Tuberculosis can also spread through the blood from the primary focus to elsewhere in the abdomen. Abdominal solid organs, kidneys, lymph nodes and peritoneum can be affected this way. Tuberculosis is also reported to spread to the peritoneum directly from adjacently situated infected foci, such as from the fallopian tubes, adnexa, psoas abscess or secondary tuberculous spondylitis. It can also spread from infected lymph nodes via lymphatic channels.

==Diagnosis==
The clinical presentation of abdominal tuberculosis is often atypical, tissue samples for confirmation of diagnosis can be difficult to procure and conventional diagnostic methods have poor yield. Therefore, the diagnosis is often delayed. The diagnosis is often suspected clinically with relevant manifestations or epidemiological factors such as known prior tuberculosis and possible TB exposure. A high index of suspicion of TB should be maintained in immunocompromised individuals. Those with extra-abdominal tuberculosis should undergo evaluation for abdominal involvement in case of clinical suspicion.
The definitive diagnosis can be established by demonstrating Mycobacterium tuberculosis in peritoneal fluid or in a biopsy specimen. The histopathologic findings of tuberculosis in biopsy, such as caseous granuloma, can be suggestive of tuberculosis, but is not pathognomic. CT scan offers evaluation of involvement of the liver or other organs, as well as for the presence of ascites, lymphadenopathy and peritoneal involvement. Ultrasound scan is useful for demonstrating lymphadenopathy and ascites.

==Management==
Abdominal tuberculosis most often responds to treatment with anti-tuberculosis drugs.
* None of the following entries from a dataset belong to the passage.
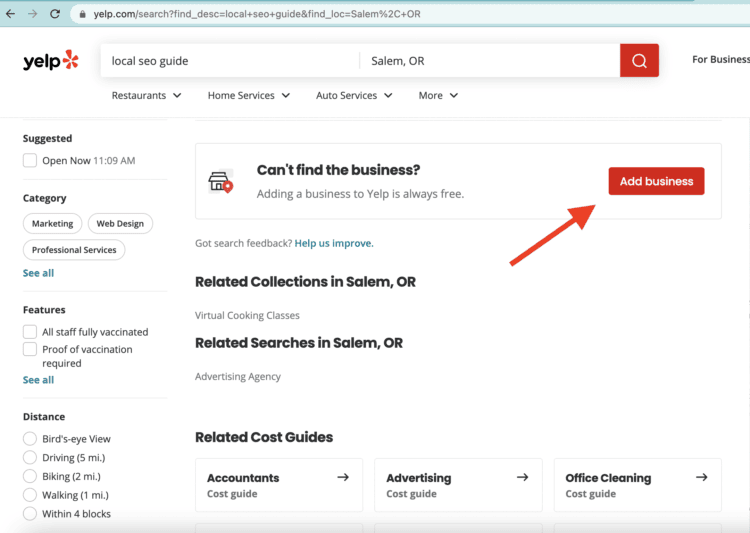Viewport: 750px width, 533px height.
Task: Enable the Open Now checkbox
Action: click(x=30, y=160)
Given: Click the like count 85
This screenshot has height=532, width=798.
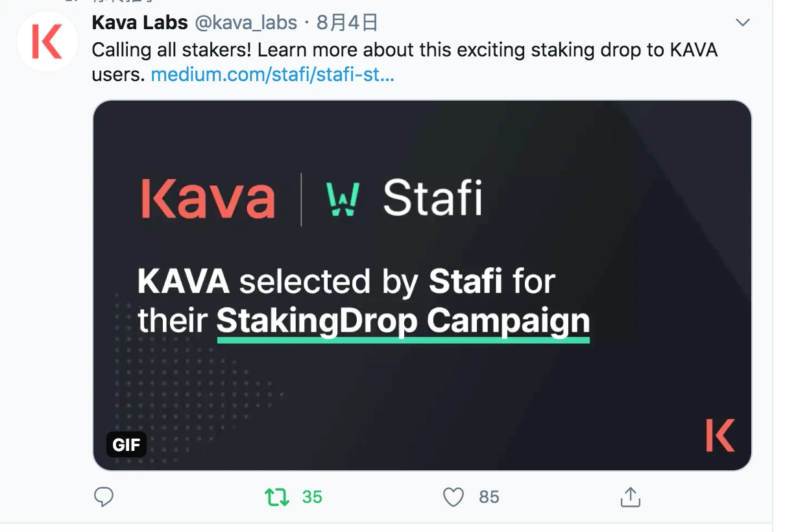Looking at the screenshot, I should coord(489,498).
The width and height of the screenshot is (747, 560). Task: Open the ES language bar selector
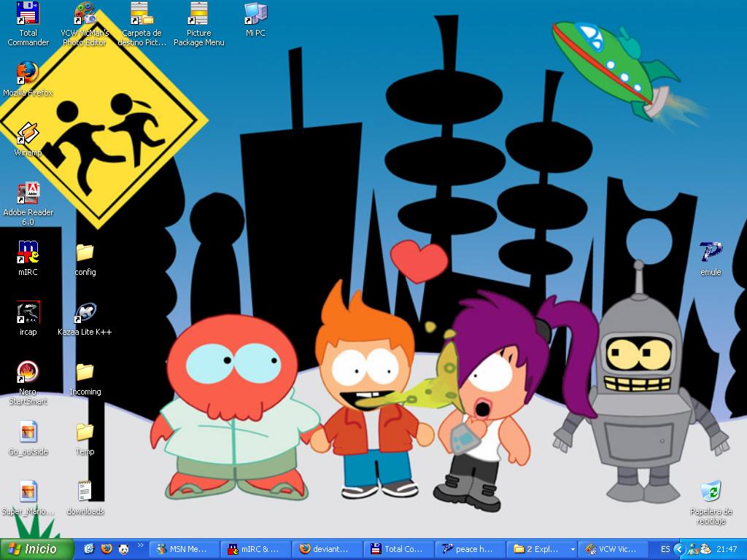tap(665, 549)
Treatment using anti-tuberculous drugs can cause resolution in fever, ascites and bleeding in a few weeks after the start of the therapy.
===Surgical management===
Surgery may be warranted in abdominal tuberculosis in case of complications such as perforation, abscess, bleeding, fistula or obstruction. There are three types of surgeries usually performed in abdominal tuberculosis. The first type of surgery is to bypass the affected segments of the bowel. The second type is a more extensive surgery called hemicolectomy, where a large portion of the bowel is removed. The third type is stricturoplasty which is done for relieving the luminal obstruction caused due to intestinal tuberculosis. When bowel perforations occur in tuberculosis, it is usually treated by the resection of the involved segments.

==Epidemiology==
Abdominal tuberculosis accounts for up to 5% of tuberculosis cases worldwide, out of which 1–3% is gastrointestinal tuberculosis. It makes up for less than 11–15% of all tuberculosis cases in immunocompetent individuals. Approximately 20% of individuals with abdominal tuberculosis have active tuberculosis. The incidence of abdominal tuberculosis has increased in the last few decades due to the increased incidence of HIV infection, which makes individuals vulnerable to tuberculosis.